Watzke sieht das anders: „Wenn du die erste oder zweite Englische Woche hinter dir hast, ist es schön, wenn du ein wenig wechseln kannst“, sagt er. „Ich bin froh, dass wir zwei Topspieler auf der Position haben.“ Darunter Sahin, laut Watzke „ein tausendprozentiger Borusse“, ein Eigengewächs mit besonderer Bindung zum Verein. Das ausgerechnet er so stark aufspielt, wärmt die Klubseele in Zeiten, in denen Ousmane Dembélé unter viel Getöse zum FC Barcelona wechselt.
Auch gegen Berlin konnten die Dortmunder sein Fehlen kompensieren. „Ach, wenn wir nicht gewonnen hätten, würden Sie jetzt etwas anderes sagen“, bemerkte Lukasz Piszczek – erklärte dann aber: „Ousmane ist seit zwei Wochen nicht mehr da. Wir haben schon damals gesagt: Wenn er wieder kommt, kommt er wieder, dann klären wir alles. Und wenn nicht, dann nicht.“
Yarmolenko soll kommen
Und seit Freitag ist klar: Dembélé wechselt für 105 Millionen Euro und bis zu 43 Euro Prämien nach Barcelona. Am Sonntag flog er in die katalanische Metropole, heute steht der Medizincheck an.
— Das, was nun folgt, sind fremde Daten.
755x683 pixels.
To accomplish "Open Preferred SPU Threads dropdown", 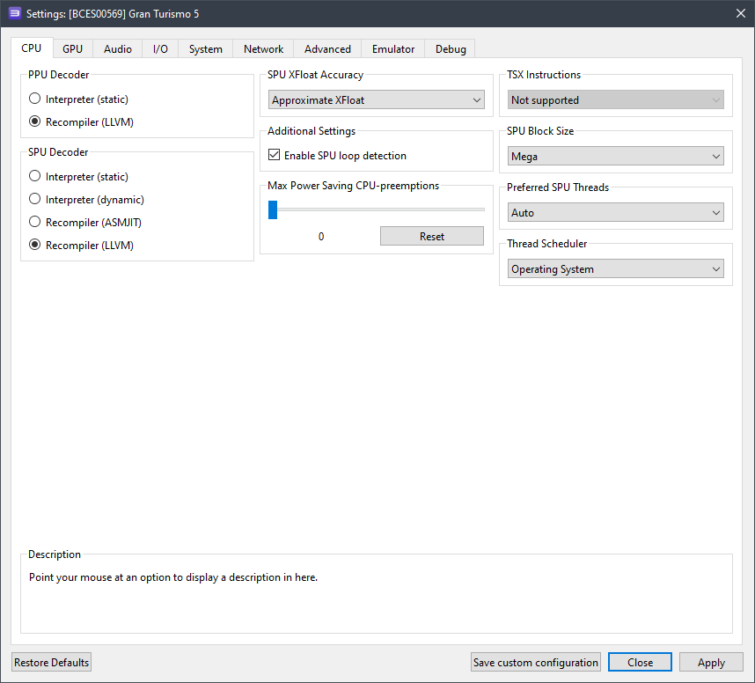I will point(616,213).
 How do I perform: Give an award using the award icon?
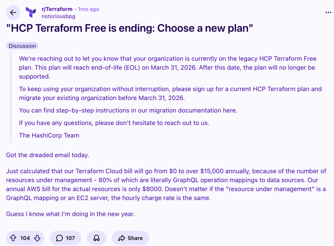(97, 238)
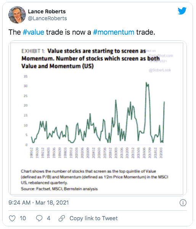Image resolution: width=196 pixels, height=229 pixels.
Task: Click Copy link to Tweet
Action: (93, 218)
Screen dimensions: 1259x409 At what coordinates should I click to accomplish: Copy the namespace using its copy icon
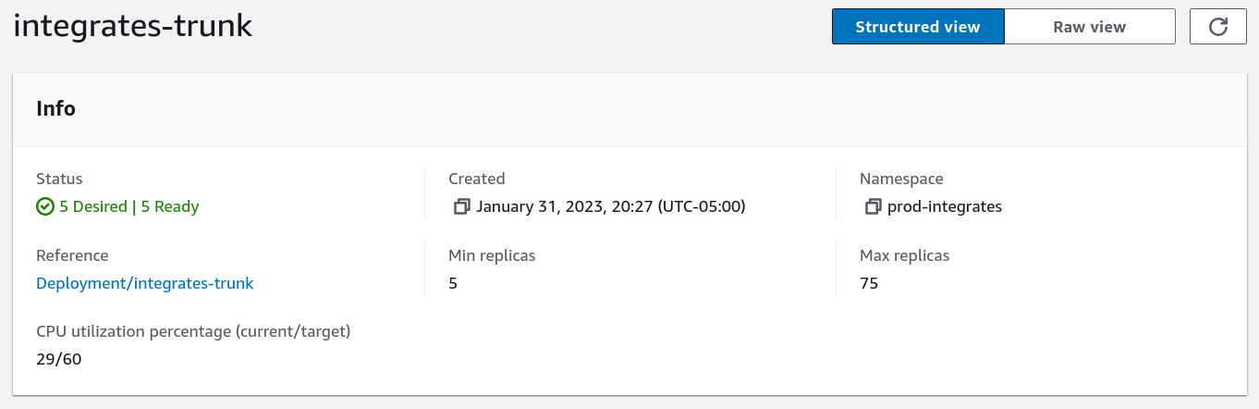click(873, 206)
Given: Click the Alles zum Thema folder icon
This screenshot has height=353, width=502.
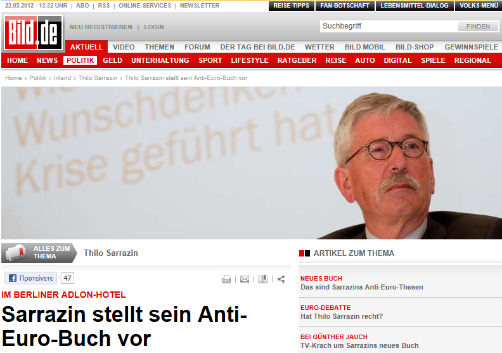Looking at the screenshot, I should pos(16,253).
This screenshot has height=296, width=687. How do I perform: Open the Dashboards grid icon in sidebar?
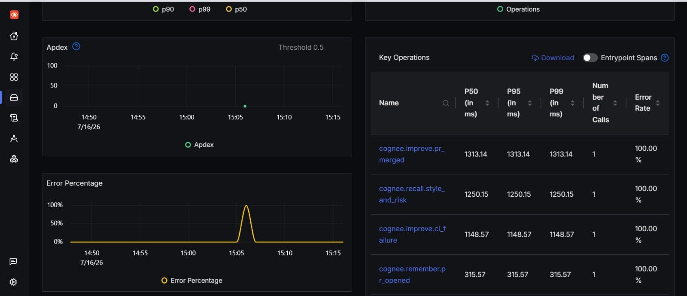pos(14,77)
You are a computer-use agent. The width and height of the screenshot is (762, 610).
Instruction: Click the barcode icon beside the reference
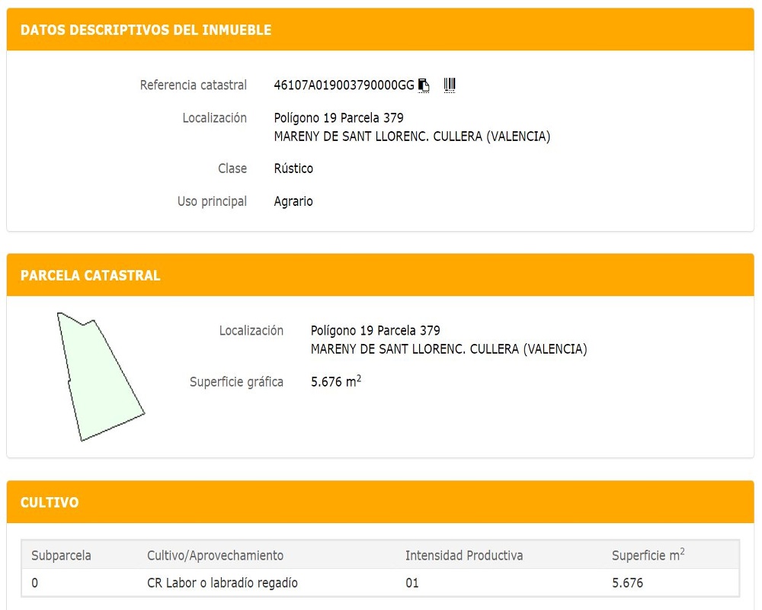[450, 85]
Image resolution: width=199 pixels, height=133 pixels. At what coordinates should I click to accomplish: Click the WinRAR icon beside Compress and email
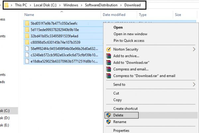(x=108, y=69)
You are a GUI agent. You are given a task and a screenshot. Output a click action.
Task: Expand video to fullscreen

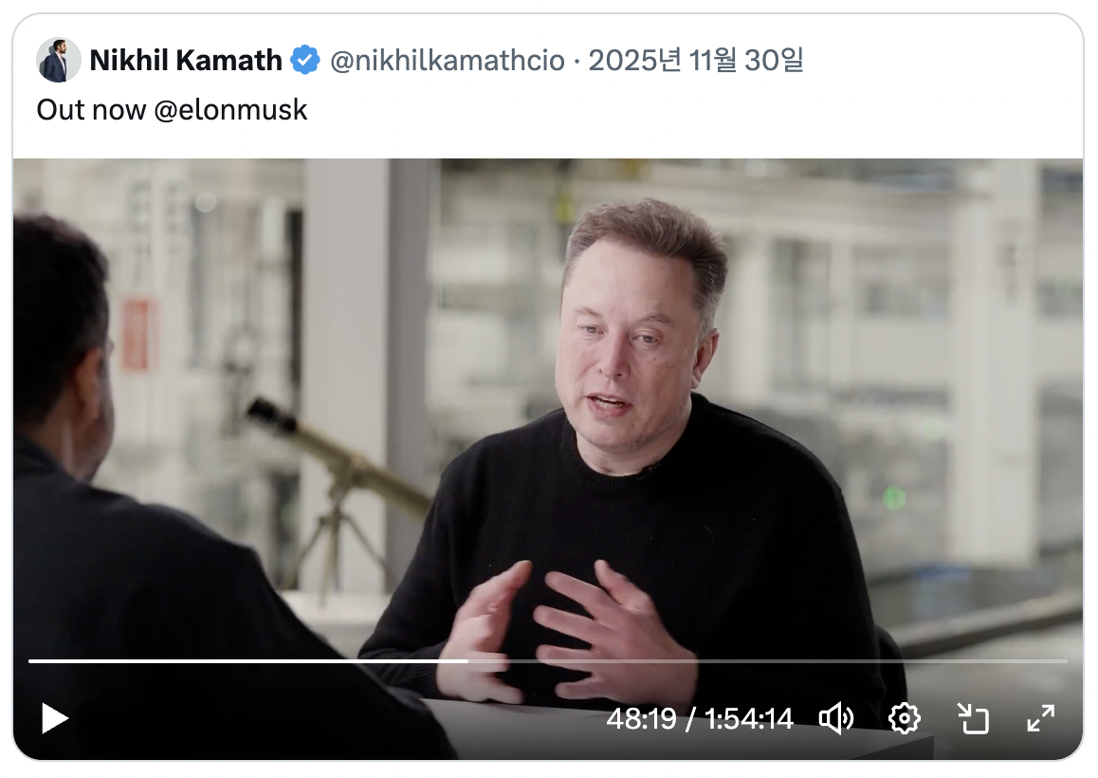pos(1040,718)
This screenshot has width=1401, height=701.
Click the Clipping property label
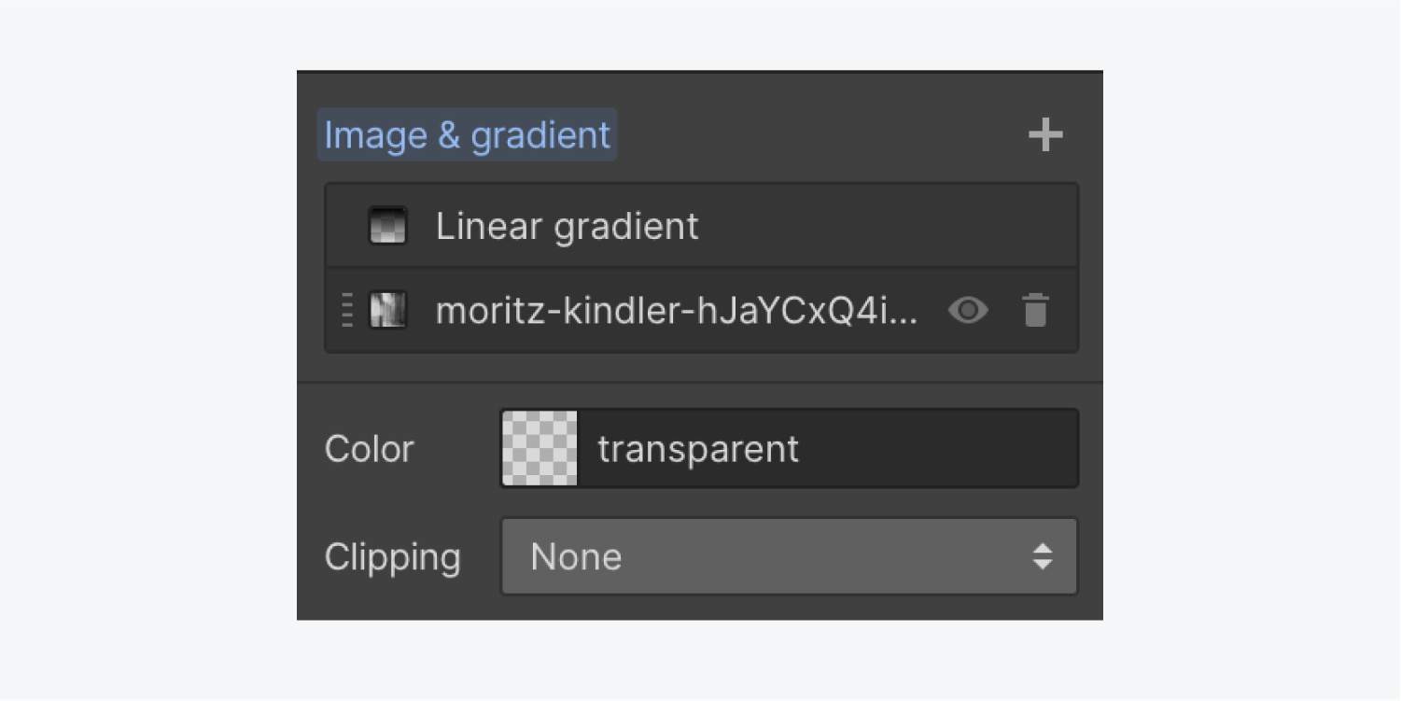click(x=392, y=557)
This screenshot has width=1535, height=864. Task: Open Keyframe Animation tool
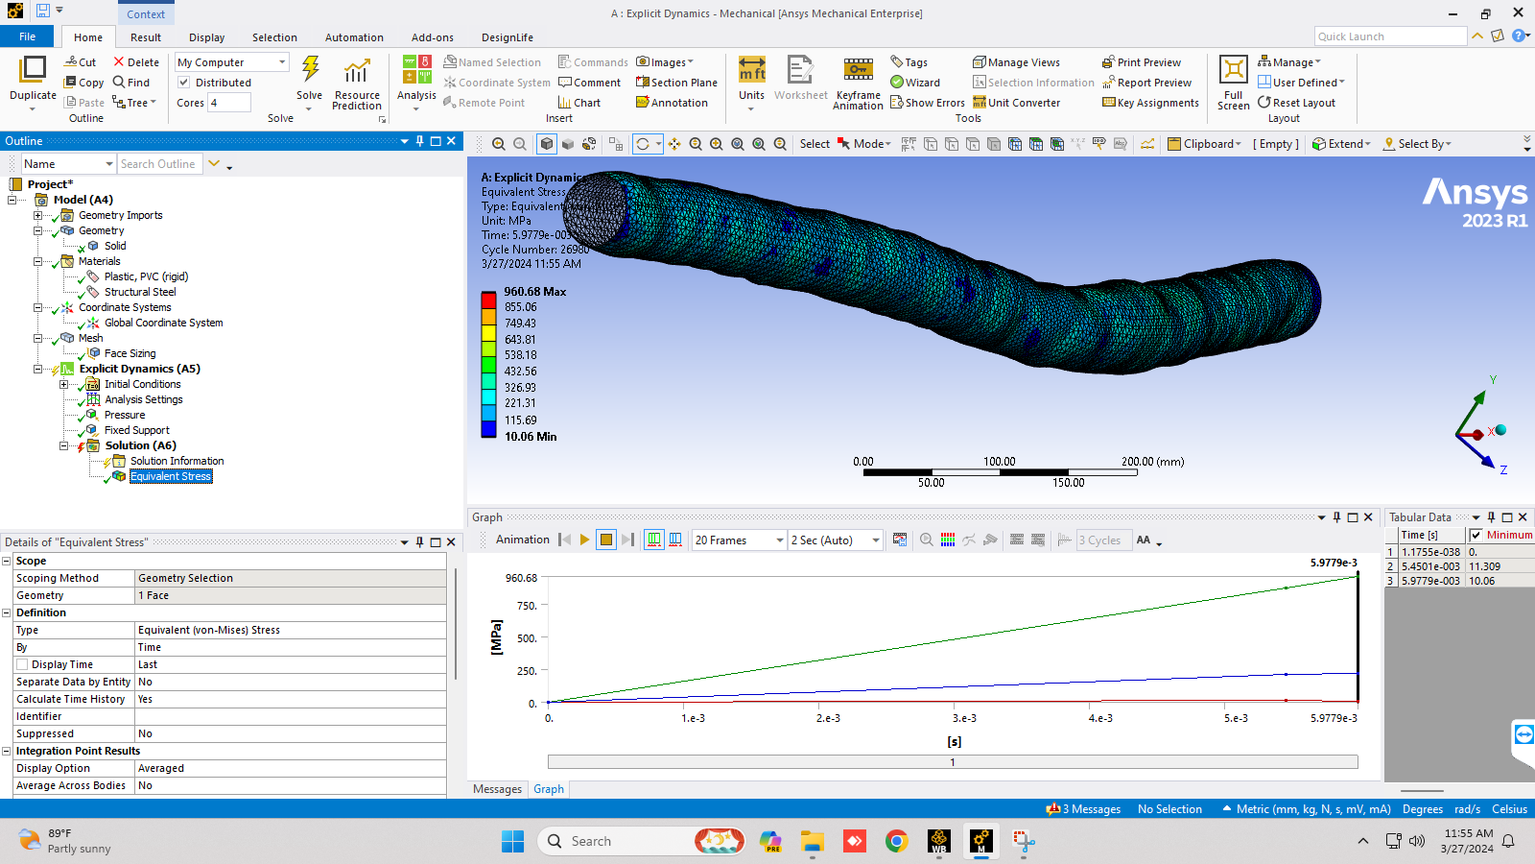858,82

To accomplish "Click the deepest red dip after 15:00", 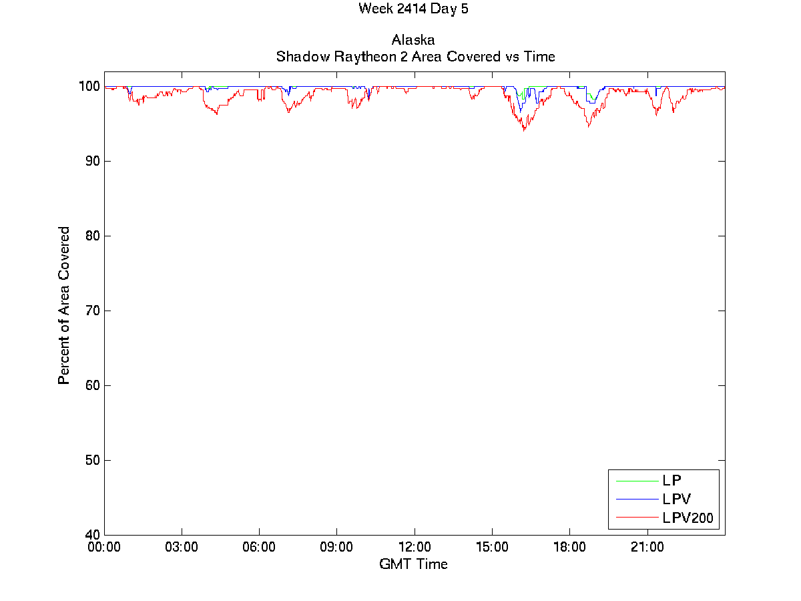I will click(524, 130).
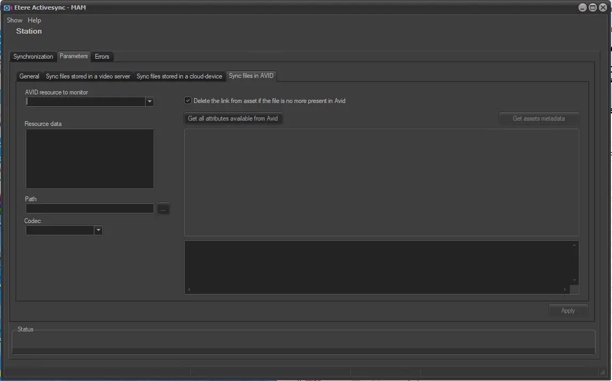Open the Show menu

[14, 20]
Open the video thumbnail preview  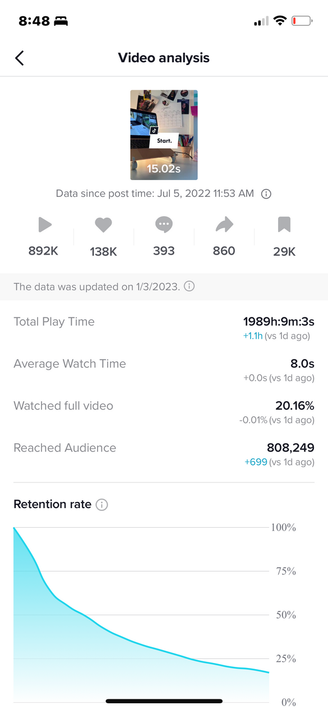pyautogui.click(x=164, y=135)
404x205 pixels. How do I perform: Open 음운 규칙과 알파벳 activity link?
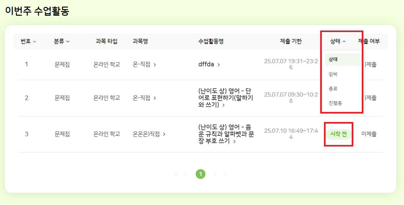click(226, 134)
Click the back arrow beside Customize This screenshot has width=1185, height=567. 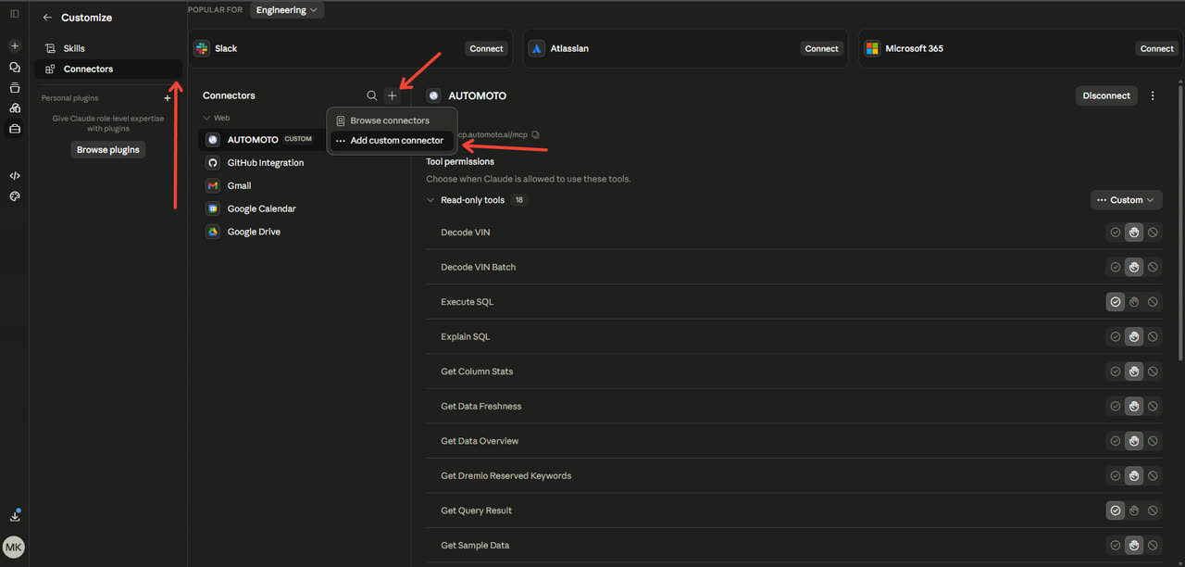[x=47, y=18]
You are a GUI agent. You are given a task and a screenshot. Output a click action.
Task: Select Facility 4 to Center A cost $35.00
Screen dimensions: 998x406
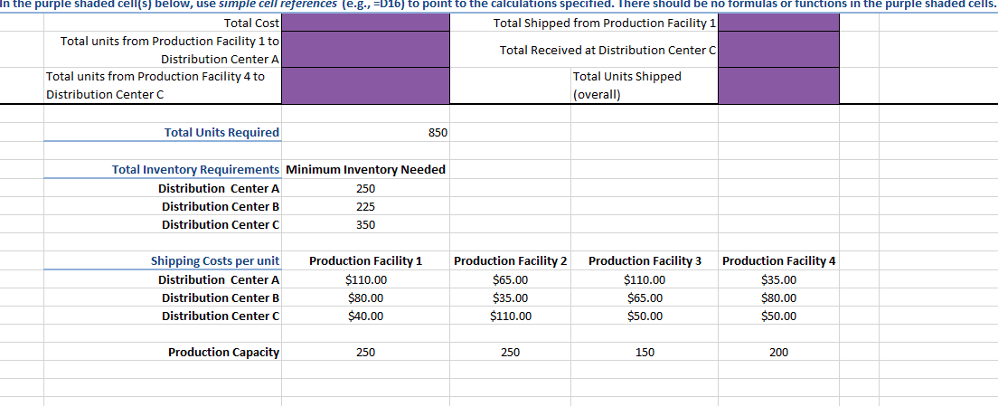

Bis Donnerstag will der BVB Ersatz verpflichten. Laut „Kicker“ soll sich der ukrainische Nationalspieler Andriy Yarmolenko von Dynamo Kiew bereits in Dortmund aufhalten. Der 27-jährige Stürmer ist schon in den vergangenen beiden Jahren im Fokus des BVB gewesen. Dieses Mal solle der Wechsel klappen, Ablösesumme demnach: 25 Millionen Euro.